#### Records for processing
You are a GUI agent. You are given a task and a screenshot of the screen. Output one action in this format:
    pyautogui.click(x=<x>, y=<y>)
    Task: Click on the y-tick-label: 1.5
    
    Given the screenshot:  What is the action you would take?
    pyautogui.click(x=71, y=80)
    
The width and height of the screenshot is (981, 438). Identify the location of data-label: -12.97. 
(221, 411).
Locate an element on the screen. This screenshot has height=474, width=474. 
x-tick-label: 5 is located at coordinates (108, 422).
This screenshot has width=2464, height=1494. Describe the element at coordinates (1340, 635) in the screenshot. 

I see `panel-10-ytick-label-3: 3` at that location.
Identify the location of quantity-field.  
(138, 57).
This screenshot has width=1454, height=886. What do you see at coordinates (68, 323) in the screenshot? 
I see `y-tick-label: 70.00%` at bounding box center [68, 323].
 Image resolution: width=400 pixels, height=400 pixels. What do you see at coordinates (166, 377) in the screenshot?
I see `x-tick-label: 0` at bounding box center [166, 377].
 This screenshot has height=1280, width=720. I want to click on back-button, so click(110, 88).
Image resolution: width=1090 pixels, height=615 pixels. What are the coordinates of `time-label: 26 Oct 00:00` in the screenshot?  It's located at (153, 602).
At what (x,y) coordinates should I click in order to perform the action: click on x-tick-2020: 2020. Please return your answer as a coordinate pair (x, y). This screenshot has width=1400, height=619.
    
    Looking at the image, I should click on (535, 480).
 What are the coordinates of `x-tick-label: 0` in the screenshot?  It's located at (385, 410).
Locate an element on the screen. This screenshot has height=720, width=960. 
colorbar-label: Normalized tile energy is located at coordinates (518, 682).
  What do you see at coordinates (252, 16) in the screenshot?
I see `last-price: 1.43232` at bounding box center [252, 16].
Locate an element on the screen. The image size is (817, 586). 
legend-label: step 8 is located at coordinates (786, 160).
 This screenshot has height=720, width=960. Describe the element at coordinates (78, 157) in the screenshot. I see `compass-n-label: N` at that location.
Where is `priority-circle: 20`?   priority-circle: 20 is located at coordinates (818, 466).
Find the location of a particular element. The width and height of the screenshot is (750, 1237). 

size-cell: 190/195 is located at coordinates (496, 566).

#### Activity
Rewrite all of the lines above, replacing "Locate an element" with "Find an element" and leaving everything else the same.

#### Expected answer
You are a GUI agent. You are given a task and a screenshot of the screen. Output one action in this format:
    pyautogui.click(x=<x>, y=<y>)
    Task: Click on the y-tick-label: 1.5
    
    Given the screenshot:  What is the action you would take?
    pyautogui.click(x=71, y=80)
    
The width and height of the screenshot is (981, 438). Identify the location of data-label: -12.97. 
(221, 411).
Find an element on the screen. This screenshot has height=474, width=474. 
x-tick-label: 5 is located at coordinates (108, 422).
This screenshot has width=2464, height=1494. Describe the element at coordinates (1340, 635) in the screenshot. 

I see `panel-10-ytick-label-3: 3` at that location.
Identify the location of quantity-field.  
(138, 57).
This screenshot has width=1454, height=886. What do you see at coordinates (68, 323) in the screenshot? 
I see `y-tick-label: 70.00%` at bounding box center [68, 323].
 Image resolution: width=400 pixels, height=400 pixels. What do you see at coordinates (166, 377) in the screenshot?
I see `x-tick-label: 0` at bounding box center [166, 377].
 This screenshot has height=1280, width=720. I want to click on back-button, so click(110, 88).
Image resolution: width=1090 pixels, height=615 pixels. What are the coordinates of `time-label: 26 Oct 00:00` in the screenshot?  It's located at (153, 602).
At what (x,y) coordinates should I click in order to perform the action: click on x-tick-2020: 2020. Please return your answer as a coordinate pair (x, y). This screenshot has width=1400, height=619.
    
    Looking at the image, I should click on (535, 480).
 What are the coordinates of `x-tick-label: 0` in the screenshot?  It's located at (385, 410).
Find an element on the screen. This screenshot has height=720, width=960. 
colorbar-label: Normalized tile energy is located at coordinates (518, 682).
  What do you see at coordinates (252, 16) in the screenshot?
I see `last-price: 1.43232` at bounding box center [252, 16].
Find an element on the screen. The image size is (817, 586). 
legend-label: step 8 is located at coordinates (786, 160).
 This screenshot has height=720, width=960. Describe the element at coordinates (78, 157) in the screenshot. I see `compass-n-label: N` at that location.
Where is `priority-circle: 20`?   priority-circle: 20 is located at coordinates (818, 466).
Find the location of a particular element. The width and height of the screenshot is (750, 1237). 

size-cell: 190/195 is located at coordinates (496, 566).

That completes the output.